How much is sequential performance demand going to increase versus parallelised demand? From the design criteria for Cell, the idea was to create a processor from scratch to deal with data processing that current 'sequential' processors aren't ideally suited for, and that me makes sense. I think a lot of computer theory has evolved around the evolving CPU architectures, and it's good to step back and think 'if we consider the problems we'll have to tackle, what sort of a processor would be best suited for that?' without concerning yourself about programming theory too much and running current algorithms.I just think it's a bad idea to give up sequential performance. Amdahl's law will f*ck over those that do.
At the moment there's a lot of devs I'm sure looking at the code they've been writing to date and thinking 'there's no way this algorithm is going to be able to be spread cross multiple cores' and wanting one core that can really eek out the performance of it's silicon, but parallelism across the board is in it's infancy. We're already hearing about problems regarded as a bad fit for parallelism being reworked to fit very well, both on Cell and GPGPU. Personally, using my Tea Leaves of Infallibility, I think the way problems are tackled is going to shift towards parallelism and the need for the serialised execution thread is going to remain limited.

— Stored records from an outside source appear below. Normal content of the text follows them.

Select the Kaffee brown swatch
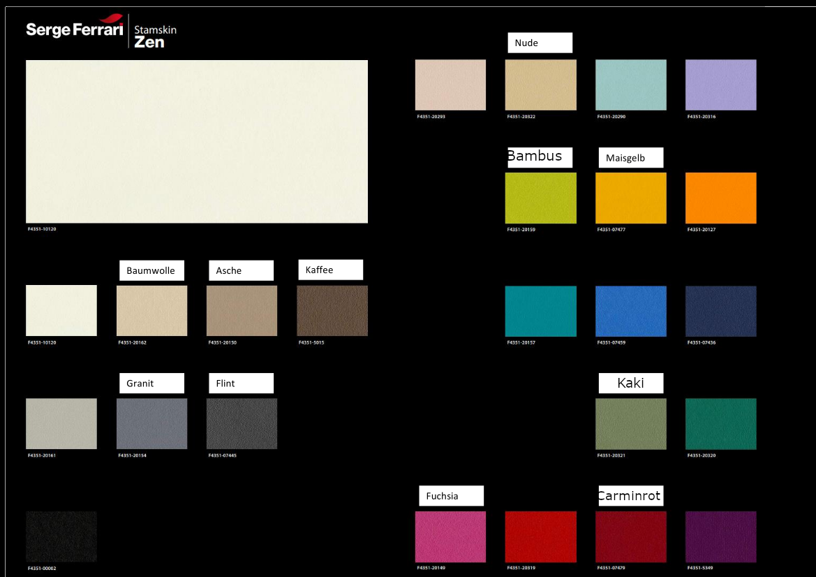The height and width of the screenshot is (577, 816). pos(332,311)
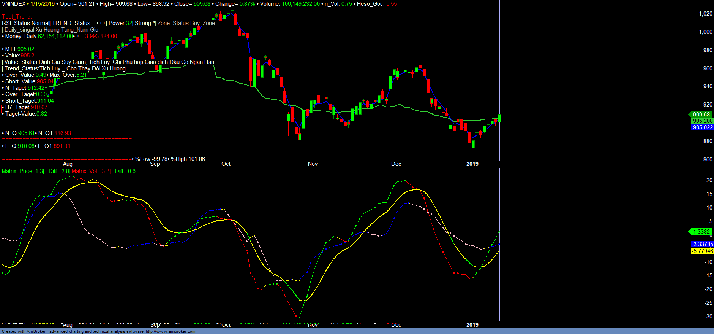Select the Matrix_Price label in the oscillator pane
This screenshot has width=714, height=334.
[x=17, y=171]
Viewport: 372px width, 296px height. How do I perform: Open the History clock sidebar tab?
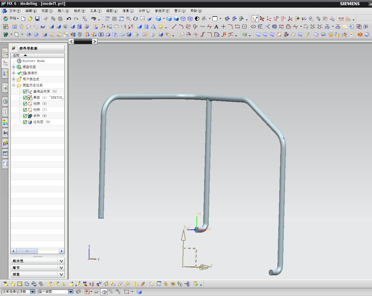[x=5, y=101]
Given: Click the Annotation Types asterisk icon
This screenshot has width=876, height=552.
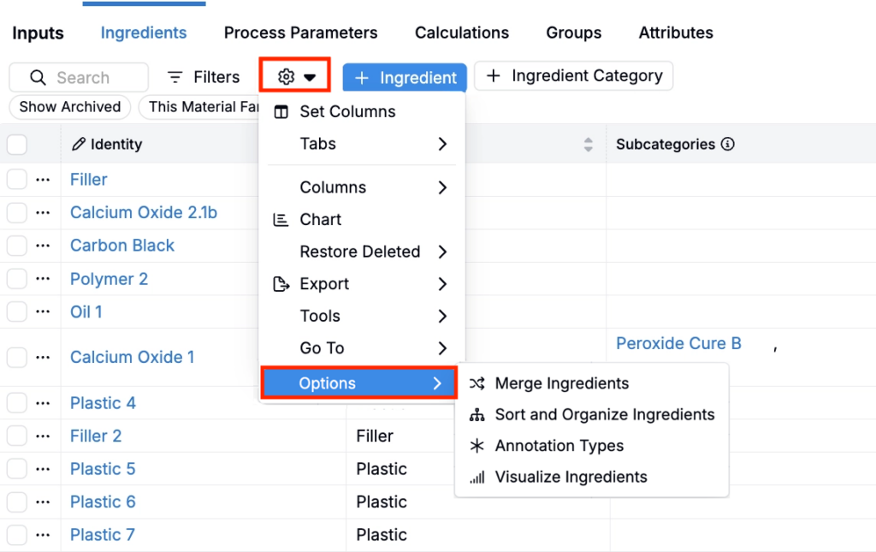Looking at the screenshot, I should pos(477,446).
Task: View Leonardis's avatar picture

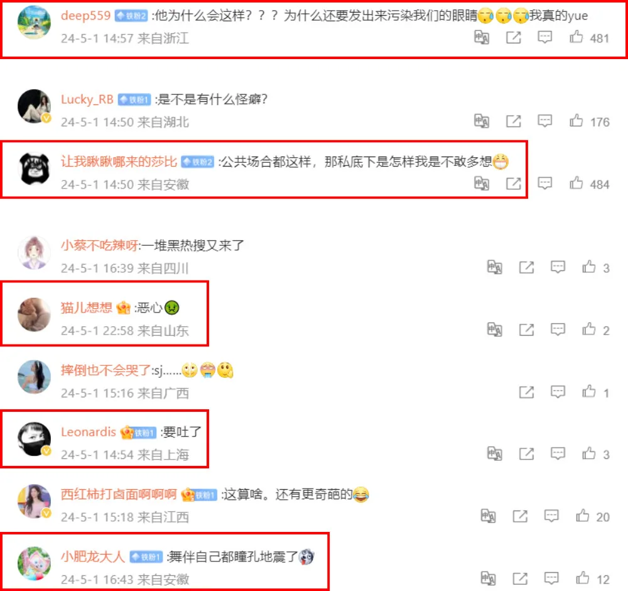Action: (35, 439)
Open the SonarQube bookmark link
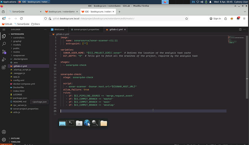 (x=21, y=24)
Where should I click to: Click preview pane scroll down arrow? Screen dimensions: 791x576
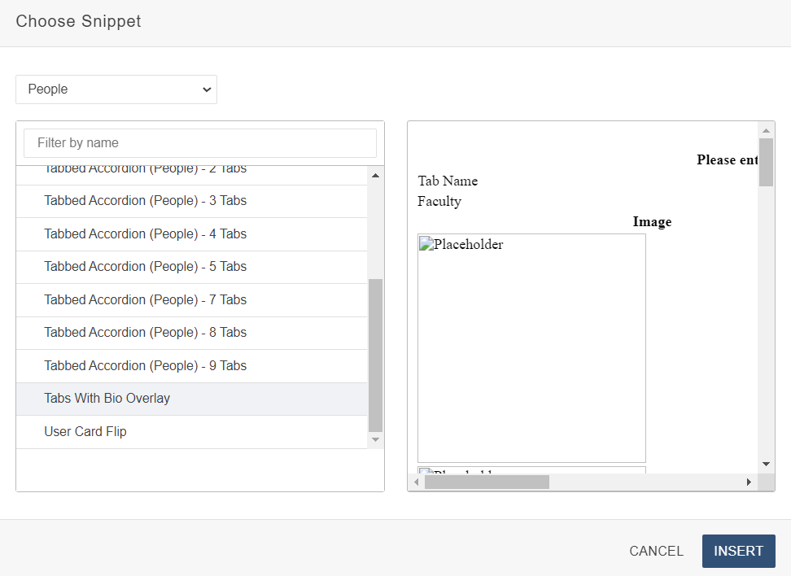[x=766, y=464]
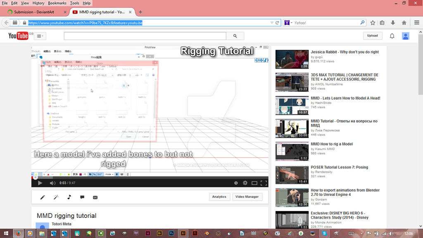Click the YouTube search magnifier icon
Screen dimensions: 423x238
(235, 36)
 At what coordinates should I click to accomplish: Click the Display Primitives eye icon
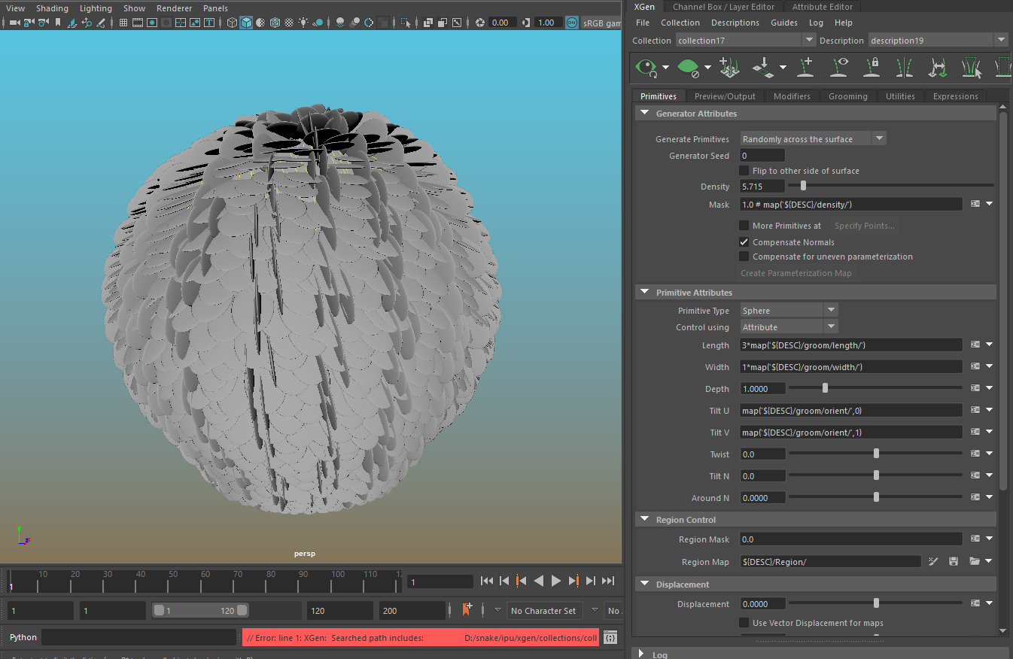pyautogui.click(x=841, y=67)
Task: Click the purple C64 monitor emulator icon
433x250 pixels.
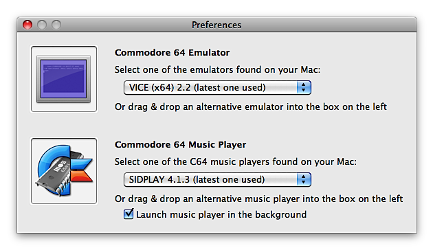Action: tap(63, 79)
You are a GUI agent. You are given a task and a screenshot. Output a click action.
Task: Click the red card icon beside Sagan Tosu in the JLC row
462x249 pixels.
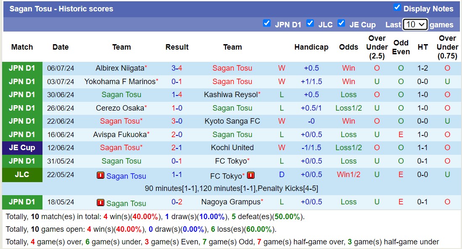[101, 175]
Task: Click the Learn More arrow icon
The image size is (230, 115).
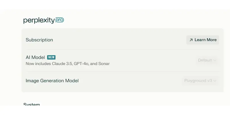Action: 191,40
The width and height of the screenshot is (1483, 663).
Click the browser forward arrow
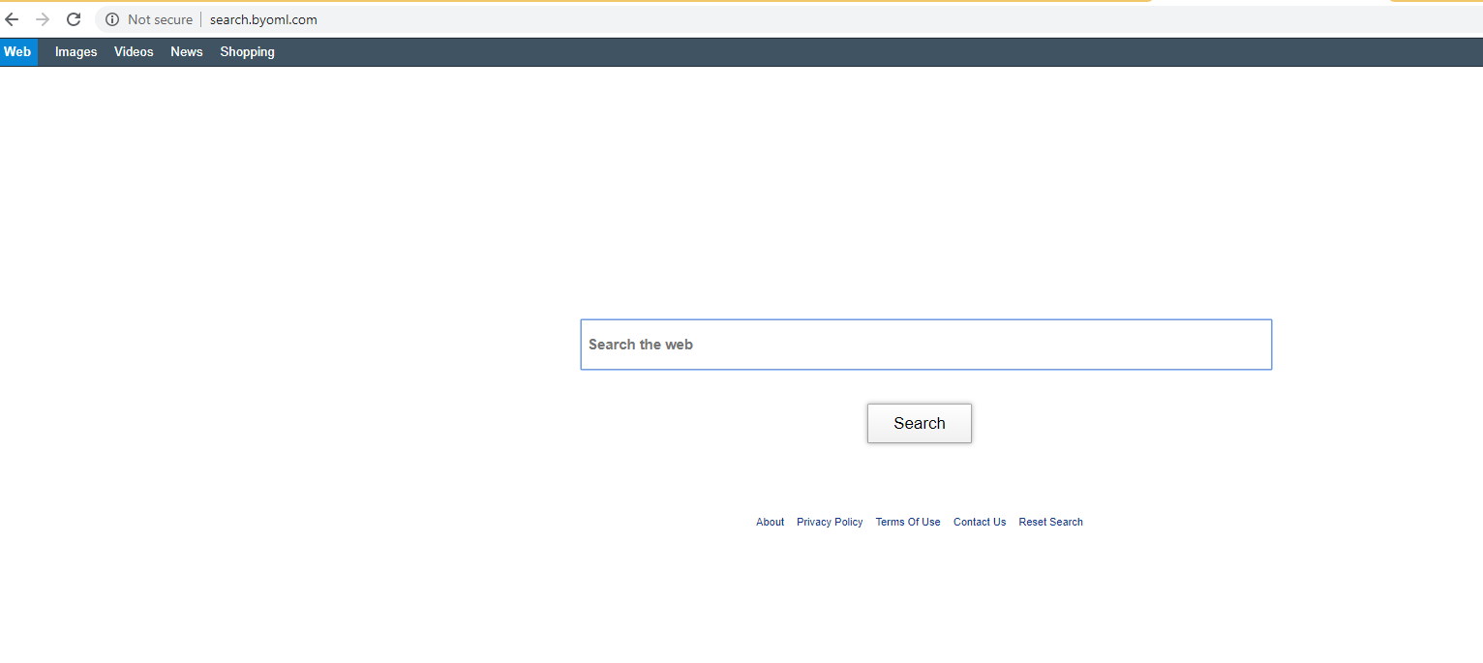[43, 19]
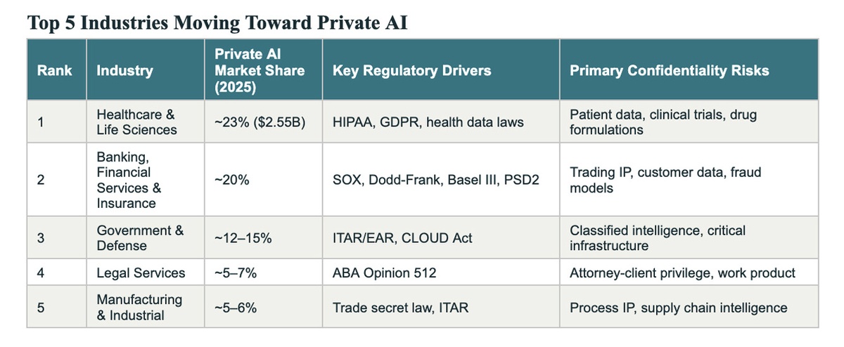The image size is (844, 347).
Task: Click the 'Manufacturing & Industrial' industry cell
Action: click(x=139, y=308)
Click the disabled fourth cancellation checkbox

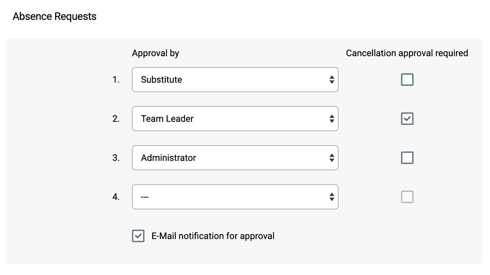coord(407,197)
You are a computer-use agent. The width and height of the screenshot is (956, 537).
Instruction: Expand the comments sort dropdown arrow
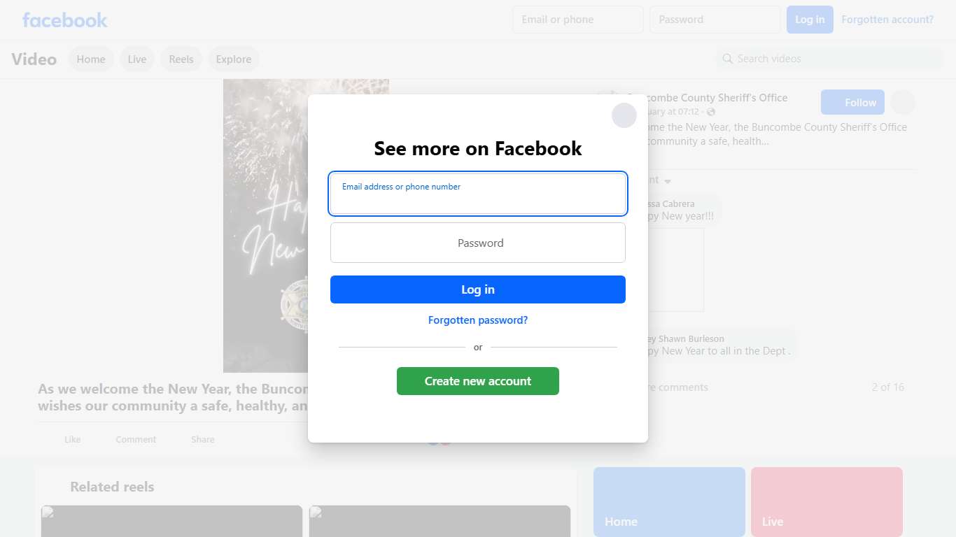click(x=668, y=181)
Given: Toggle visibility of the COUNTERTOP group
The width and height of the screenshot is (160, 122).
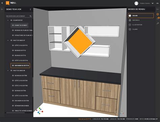Looking at the screenshot, I should pos(11,20).
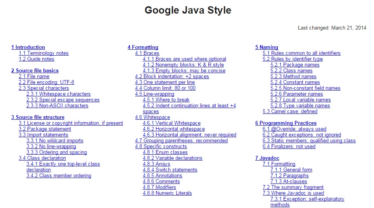Jump to 2.3.2 Special escape sequences
Image resolution: width=374 pixels, height=208 pixels.
63,100
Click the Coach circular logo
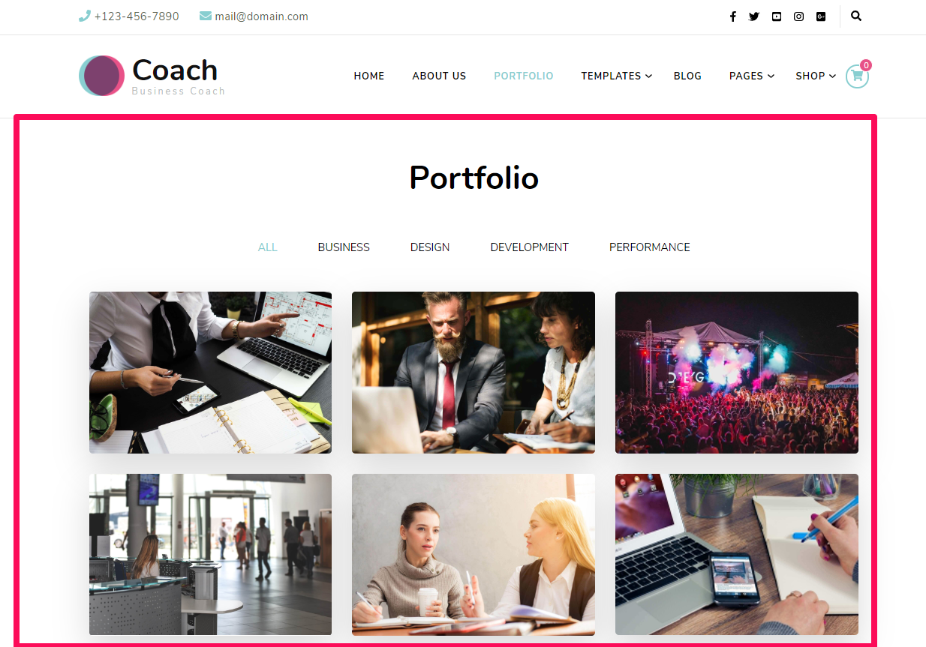Screen dimensions: 926x647 pos(101,76)
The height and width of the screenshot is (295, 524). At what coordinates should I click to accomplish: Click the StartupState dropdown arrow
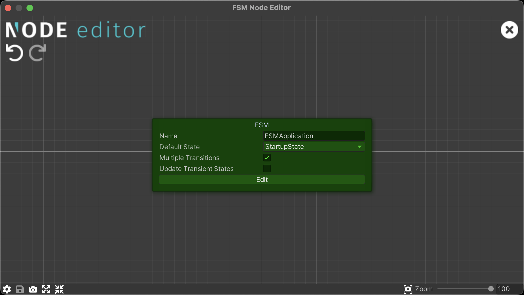[359, 147]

At the end of the day, perhaps the serial core in a multicore architecture won't need to progress far beyond something like an A64, and the focus for processor advancement will be on both the supplimentary cores, and the memory interfacing, both intracore and to try and get past that damned slow main memory!
I'll also note that there'll likely remain different designs for server processors and home/workstation/console processors, due to the fundamentally different workloads.